Nas últimas semanas, a comunidade ligada aos videojogos e à pirataria tem assistido a uma tendência que alterou drasticamente o panorama dos lançamentos. O famoso e controverso método de protecção anti-cópia Denuvo foi novamente contornado (a primeira vez foi em 2014 quando o jogo Dragon Age: Inquisition, que usava o sistema começou a aparecer em sites de downalods). Este novo método não só permitiu a quebra de segurança em títulos mais antigos, como tornou os lançamentos pirateados no chamado “dia zero” uma norma actual.
A Irdeto, empresa responsável pelo Denuvo, já tomou conhecimento da situação. De acordo com um artigo publicado pelo site TorrentFreak, a empresa indica que está a desenvolver contramedidas para bloquear estas evasões. O impacto desta falha de segurança é notório e afecta grandes produções, tal como aconteceu recentemente quando o mais recente capítulo da saga Doom ficou exposto em plataformas não oficiais poucas horas após chegar ao mercado.
Promessas de desempenho e limites no sistema
No seu comunicado, a Irdeto promete que as novas actualizações de segurança não vão prejudicar o desempenho dos videojogos. Esta referência directa à performance serve para tentar acalmar os jogadores, que no passado acusaram o Denuvo de causar picos de utilização do processador e quebras acentuadas na fluidez de vários títulos.
Embora a empresa sempre tenha negado estas acusações, a comunidade provou várias vezes que as versões sem protecção conseguiam funcionar de forma muito mais eficiente. Além disso, a Irdeto refere que as novas defesas não vão operar a um nível mais profundo do sistema operativo do que aquele que já utilizam actualmente.
O preço elevado da segurança
Como é habitual, as empresas alertam constantemente para os perigos de descarregar software modificado. Contudo, a publicação Tom’s Hardware diz que, neste caso específico, a Irdeto tem motivos válidos para preocupação. O novo método de evasão exige a instalação de um hipervisor criado pela comunidade, o que obriga os utilizadores a desactivar um conjunto de funcionalidades vitais do Windows.
Para conseguir jogar, é necessário desligar a Segurança Baseada em Virtualização (VBS), o Credential Guard (que protege as credenciais de acesso), a verificação de assinaturas de controladores da Microsoft e o isolamento de núcleo (HVCI). O hipervisor personalizado passa a operar com permissões superiores às do próprio Windows, a falsificar as respostas que o Denuvo exige para validar o jogo.

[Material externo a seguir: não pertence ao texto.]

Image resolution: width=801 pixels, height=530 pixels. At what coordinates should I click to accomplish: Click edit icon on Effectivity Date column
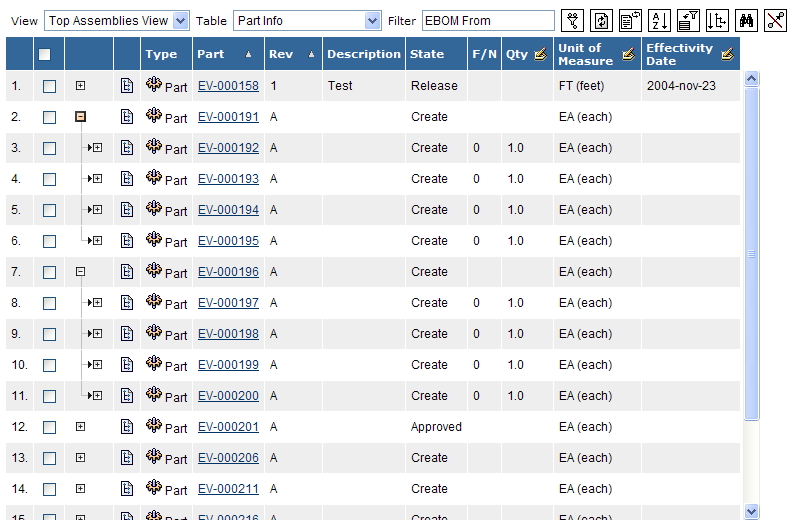point(727,54)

Ao deitar abaixo todas estas barreiras digitais, o computador fica totalmente exposto. Qualquer programa malicioso passa a ter liberdade total para assumir o controlo da máquina, a escapar facilmente à detecção de qualquer software antivírus. Existe ainda o risco de o próprio hipervisor incluir falhas de segurança ocultas.

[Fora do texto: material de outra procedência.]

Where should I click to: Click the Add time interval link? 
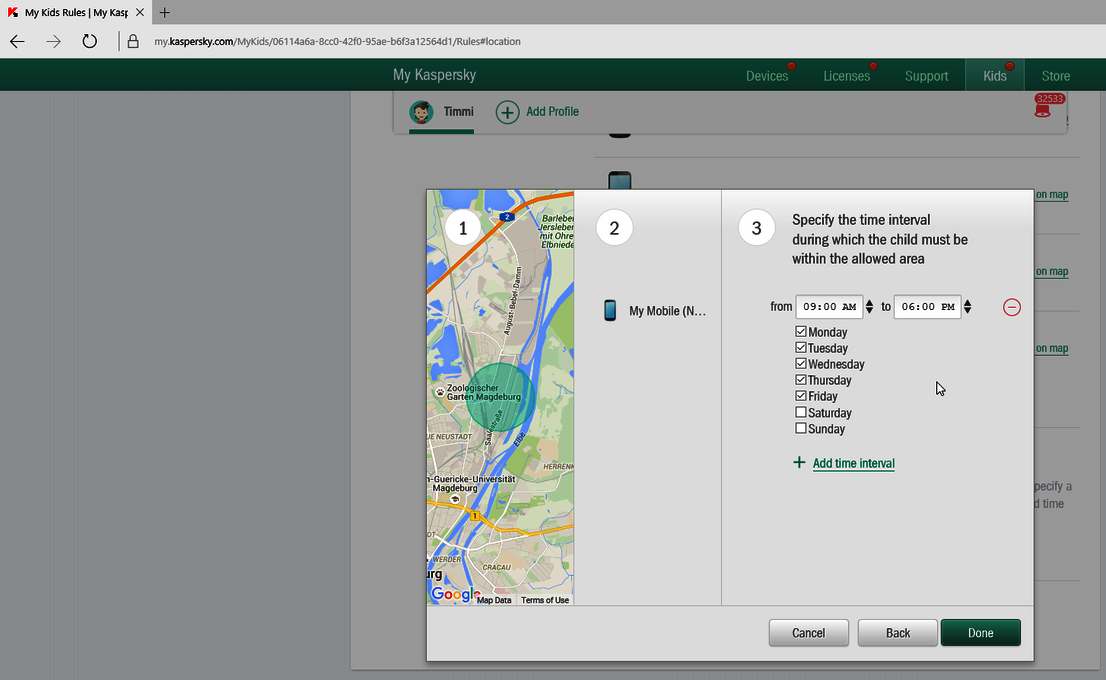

Para tentar minimizar os danos, os grupos de pirataria disponibilizam pequenos scripts que ajudam a desligar e a voltar a ligar as defesas do sistema de forma rápida. A recomendação passa por desactivar a segurança apenas durante o tempo de jogo, a reiniciar o computador de seguida para repor as protecções. No entanto, até os responsáveis por estes lançamentos alertam para os perigos envolvidos. O grande problema reside no facto de o utilizador comum ignorar estes avisos, a deixar o seu equipamento permanentemente vulnerável a ataques informáticos.